Data entries
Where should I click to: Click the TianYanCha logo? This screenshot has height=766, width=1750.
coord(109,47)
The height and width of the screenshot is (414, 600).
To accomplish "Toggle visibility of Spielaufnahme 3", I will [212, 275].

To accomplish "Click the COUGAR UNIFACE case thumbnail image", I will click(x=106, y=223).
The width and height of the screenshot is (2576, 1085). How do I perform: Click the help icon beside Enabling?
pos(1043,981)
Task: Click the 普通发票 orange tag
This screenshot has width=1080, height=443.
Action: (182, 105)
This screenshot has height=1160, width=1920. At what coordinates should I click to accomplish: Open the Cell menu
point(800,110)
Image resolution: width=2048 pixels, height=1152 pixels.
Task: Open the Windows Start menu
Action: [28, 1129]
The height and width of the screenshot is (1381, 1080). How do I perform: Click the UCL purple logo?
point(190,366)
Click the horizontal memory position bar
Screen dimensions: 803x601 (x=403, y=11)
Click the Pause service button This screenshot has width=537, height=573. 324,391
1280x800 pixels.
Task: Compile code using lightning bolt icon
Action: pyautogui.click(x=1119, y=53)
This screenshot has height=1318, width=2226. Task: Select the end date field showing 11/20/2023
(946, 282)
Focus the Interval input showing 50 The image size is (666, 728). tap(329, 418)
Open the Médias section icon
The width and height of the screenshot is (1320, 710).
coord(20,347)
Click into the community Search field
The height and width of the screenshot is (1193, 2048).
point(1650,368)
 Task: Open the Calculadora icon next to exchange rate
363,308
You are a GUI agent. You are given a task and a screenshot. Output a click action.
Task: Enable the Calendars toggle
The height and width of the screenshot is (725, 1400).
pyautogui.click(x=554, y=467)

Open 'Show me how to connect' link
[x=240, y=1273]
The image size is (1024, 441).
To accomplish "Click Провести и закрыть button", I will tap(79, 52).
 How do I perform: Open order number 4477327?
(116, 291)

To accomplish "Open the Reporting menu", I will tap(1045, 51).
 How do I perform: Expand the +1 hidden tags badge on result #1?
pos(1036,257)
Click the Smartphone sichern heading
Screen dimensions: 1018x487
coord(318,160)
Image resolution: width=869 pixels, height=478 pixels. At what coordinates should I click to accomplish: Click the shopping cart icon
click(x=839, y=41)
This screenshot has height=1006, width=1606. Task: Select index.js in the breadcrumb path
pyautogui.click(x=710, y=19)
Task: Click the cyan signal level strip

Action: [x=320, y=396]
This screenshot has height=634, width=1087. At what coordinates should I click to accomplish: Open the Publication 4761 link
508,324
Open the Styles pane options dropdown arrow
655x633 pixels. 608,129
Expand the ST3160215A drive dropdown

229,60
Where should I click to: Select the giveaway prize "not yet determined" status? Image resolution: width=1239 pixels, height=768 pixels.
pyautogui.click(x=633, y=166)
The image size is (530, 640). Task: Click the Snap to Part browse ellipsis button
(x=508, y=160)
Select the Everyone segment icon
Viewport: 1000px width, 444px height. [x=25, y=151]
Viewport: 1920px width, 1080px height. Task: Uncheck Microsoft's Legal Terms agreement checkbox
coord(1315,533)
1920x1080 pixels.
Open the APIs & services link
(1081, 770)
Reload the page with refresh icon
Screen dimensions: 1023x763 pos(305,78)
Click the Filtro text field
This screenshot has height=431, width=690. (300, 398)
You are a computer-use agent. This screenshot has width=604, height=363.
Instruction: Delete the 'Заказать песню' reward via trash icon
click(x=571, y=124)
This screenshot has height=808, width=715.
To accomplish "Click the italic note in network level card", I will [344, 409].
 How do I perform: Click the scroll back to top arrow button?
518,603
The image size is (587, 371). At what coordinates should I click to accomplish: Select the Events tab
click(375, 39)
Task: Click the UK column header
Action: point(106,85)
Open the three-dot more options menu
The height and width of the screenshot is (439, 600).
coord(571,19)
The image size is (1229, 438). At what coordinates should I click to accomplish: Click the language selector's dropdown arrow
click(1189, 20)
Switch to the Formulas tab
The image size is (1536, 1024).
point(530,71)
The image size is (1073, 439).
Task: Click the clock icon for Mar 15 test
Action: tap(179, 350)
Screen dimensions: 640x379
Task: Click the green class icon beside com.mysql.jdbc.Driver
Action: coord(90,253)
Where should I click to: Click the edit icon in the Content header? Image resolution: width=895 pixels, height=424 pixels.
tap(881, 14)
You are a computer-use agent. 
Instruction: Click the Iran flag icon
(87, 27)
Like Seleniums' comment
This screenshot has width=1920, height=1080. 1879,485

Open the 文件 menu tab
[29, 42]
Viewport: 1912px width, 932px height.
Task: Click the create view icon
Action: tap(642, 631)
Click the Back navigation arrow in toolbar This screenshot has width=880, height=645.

--- Problem to work on ---
Quote every line of the rows above word for word, keeping them in order.

--- Exercise answer ---
Where should I click to: Click the TianYanCha logo? This screenshot has height=766, width=1750.
coord(109,47)
The height and width of the screenshot is (414, 600).
To accomplish "Toggle visibility of Spielaufnahme 3", I will [212, 275].

To accomplish "Click the COUGAR UNIFACE case thumbnail image", I will click(x=106, y=223).
The width and height of the screenshot is (2576, 1085). How do I perform: Click the help icon beside Enabling?
pos(1043,981)
Task: Click the 普通发票 orange tag
This screenshot has width=1080, height=443.
Action: (182, 105)
This screenshot has height=1160, width=1920. At what coordinates should I click to accomplish: Open the Cell menu
point(800,110)
Image resolution: width=2048 pixels, height=1152 pixels.
Task: Open the Windows Start menu
Action: [28, 1129]
The height and width of the screenshot is (1381, 1080). How do I perform: Click the UCL purple logo?
point(190,366)
Click the horizontal memory position bar
Screen dimensions: 803x601 (x=403, y=11)
Click the Pause service button This screenshot has width=537, height=573. 324,391
1280x800 pixels.
Task: Compile code using lightning bolt icon
Action: pyautogui.click(x=1119, y=53)
This screenshot has height=1318, width=2226. Task: Select the end date field showing 11/20/2023
(946, 282)
Focus the Interval input showing 50 The image size is (666, 728). tap(329, 418)
Open the Médias section icon
The width and height of the screenshot is (1320, 710).
coord(20,347)
Click into the community Search field
The height and width of the screenshot is (1193, 2048).
point(1650,368)
 Task: Open the Calculadora icon next to exchange rate
363,308
You are a GUI agent. You are given a task and a screenshot. Output a click action.
Task: Enable the Calendars toggle
The height and width of the screenshot is (725, 1400).
pyautogui.click(x=554, y=467)

Open 'Show me how to connect' link
[x=240, y=1273]
The image size is (1024, 441).
To accomplish "Click Провести и закрыть button", I will tap(79, 52).
 How do I perform: Open order number 4477327?
(116, 291)

To accomplish "Open the Reporting menu", I will tap(1045, 51).
 How do I perform: Expand the +1 hidden tags badge on result #1?
pos(1036,257)
Click the Smartphone sichern heading
Screen dimensions: 1018x487
coord(318,160)
Image resolution: width=869 pixels, height=478 pixels. At what coordinates should I click to accomplish: Click the shopping cart icon
click(x=839, y=41)
This screenshot has height=1006, width=1606. Task: Select index.js in the breadcrumb path
pyautogui.click(x=710, y=19)
Task: Click the cyan signal level strip

Action: [x=320, y=396]
This screenshot has height=634, width=1087. At what coordinates should I click to accomplish: Open the Publication 4761 link
508,324
Open the Styles pane options dropdown arrow
655x633 pixels. 608,129
Expand the ST3160215A drive dropdown

229,60
Where should I click to: Select the giveaway prize "not yet determined" status? Image resolution: width=1239 pixels, height=768 pixels.
pyautogui.click(x=633, y=166)
The image size is (530, 640). Task: Click the Snap to Part browse ellipsis button
(x=508, y=160)
Select the Everyone segment icon
Viewport: 1000px width, 444px height. [x=25, y=151]
Viewport: 1920px width, 1080px height. Task: Uncheck Microsoft's Legal Terms agreement checkbox
coord(1315,533)
1920x1080 pixels.
Open the APIs & services link
(1081, 770)
Reload the page with refresh icon
Screen dimensions: 1023x763 pos(305,78)
Click the Filtro text field
This screenshot has height=431, width=690. (300, 398)
You are a computer-use agent. This screenshot has width=604, height=363.
Instruction: Delete the 'Заказать песню' reward via trash icon
click(x=571, y=124)
This screenshot has height=808, width=715.
To accomplish "Click the italic note in network level card", I will [344, 409].
 How do I perform: Click the scroll back to top arrow button?
518,603
The image size is (587, 371). At what coordinates should I click to accomplish: Select the Events tab
click(375, 39)
Task: Click the UK column header
Action: point(106,85)
Open the three-dot more options menu
The height and width of the screenshot is (439, 600).
coord(571,19)
The image size is (1229, 438). At what coordinates should I click to accomplish: Click the language selector's dropdown arrow
click(1189, 20)
Switch to the Formulas tab
The image size is (1536, 1024).
point(530,71)
The image size is (1073, 439).
Task: Click the clock icon for Mar 15 test
Action: tap(179, 350)
Screen dimensions: 640x379
Task: Click the green class icon beside com.mysql.jdbc.Driver
Action: coord(90,253)
Where should I click to: Click the edit icon in the Content header? Image resolution: width=895 pixels, height=424 pixels.
tap(881, 14)
You are a computer-use agent. 
Instruction: Click the Iran flag icon
(87, 27)
Like Seleniums' comment
This screenshot has width=1920, height=1080. 1879,485

Open the 文件 menu tab
[29, 42]
Viewport: 1912px width, 932px height.
Task: Click the create view icon
Action: tap(642, 631)
Click the Back navigation arrow in toolbar This screenshot has width=880, height=645.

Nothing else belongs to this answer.